Most importantly for spyware legislation afficionados, Utah is trying again [pdf]. You rmember Utah. They passed a bill that was declared violative of the dormant Commerce Clause back in June 2004. The new 2005 bill has the following slender support from legislative counsel:
Legislative Review Note
as of 1-28-05 11:31 AM
Based on a limited legal review, this legislation has not been determined to have a high probability of being held unconstitutional.
I'm sure that makes everyone in the Utah legislature feel reassured.
Back to the substance, though.

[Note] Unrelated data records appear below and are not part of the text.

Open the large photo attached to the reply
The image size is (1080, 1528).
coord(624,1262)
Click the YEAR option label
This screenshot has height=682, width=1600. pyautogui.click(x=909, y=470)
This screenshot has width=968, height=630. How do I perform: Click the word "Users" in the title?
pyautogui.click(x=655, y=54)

The new Utah draft says that it is illegal to display a pop-up ad “by means of spyware” in response to a specific trademark or URL. Spyware is defined broadly to mean software that collects information about a site at the time a user is looking at the site. (The software will be living in a computer in Utah, acc. to the draft bill, so as to avoid any possible commerce clause issues. Yup.)
This is para-trademark. We know that mere prompting of ads (or search results) in response to keyword use of a trademark does not create consumer confusion. But apparently if you do this using “spyware,” you're sunk. At least in Utah.

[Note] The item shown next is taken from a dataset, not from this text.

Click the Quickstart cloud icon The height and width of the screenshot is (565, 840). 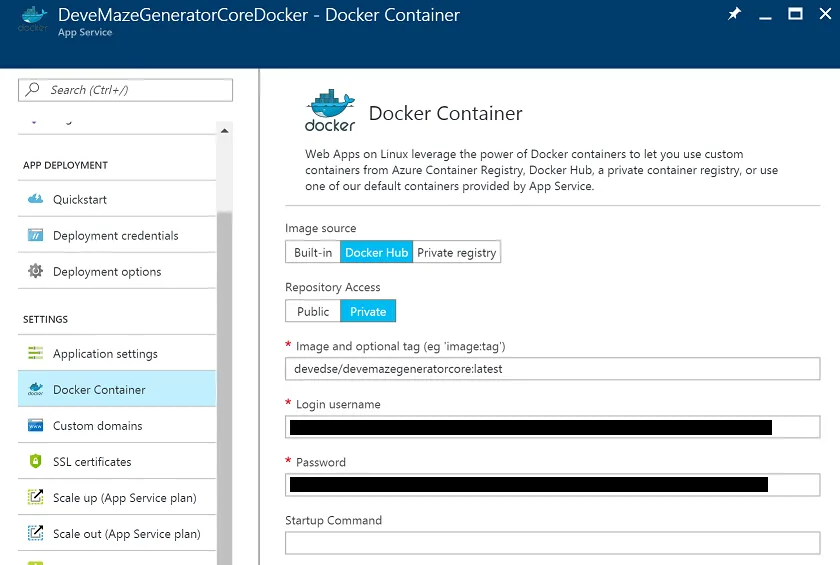[x=36, y=199]
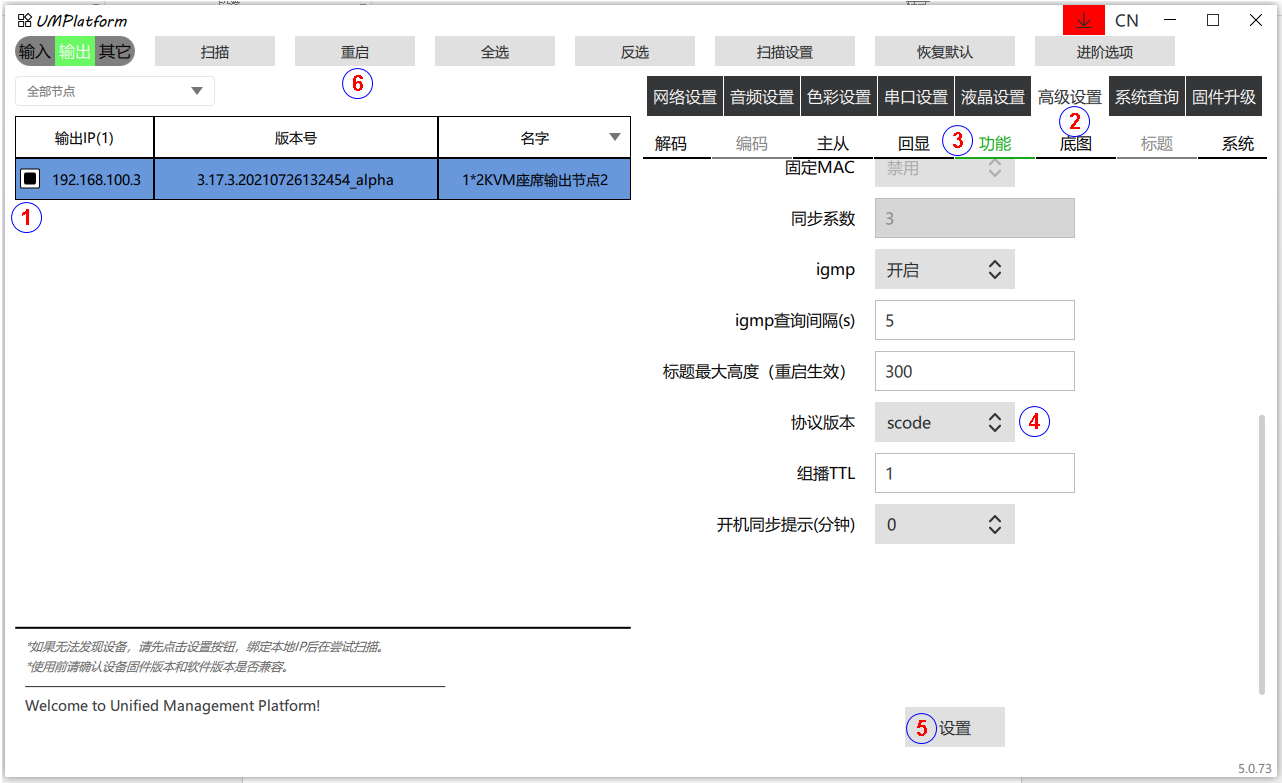Click the CN language switch
Image resolution: width=1282 pixels, height=783 pixels.
point(1126,20)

For reasons I've given before, I don't think this legislative approach makes sense. This Utah bill is an example of the cure perhaps being worse than the disease — the scope of the magic power of a trademark is being extended by a non-trademark piece of legislation. And, of course, it won't work.
I'm going to write a book about What Ben Franklin Would Do Online. In the case of spyware, he wouldn't recommend legislation – he'd create a volunteer spyware brigade.
[And if he did recommend legislation, he'd get a stronger vote of confidence from his lawyer than the Utah bill commanded.]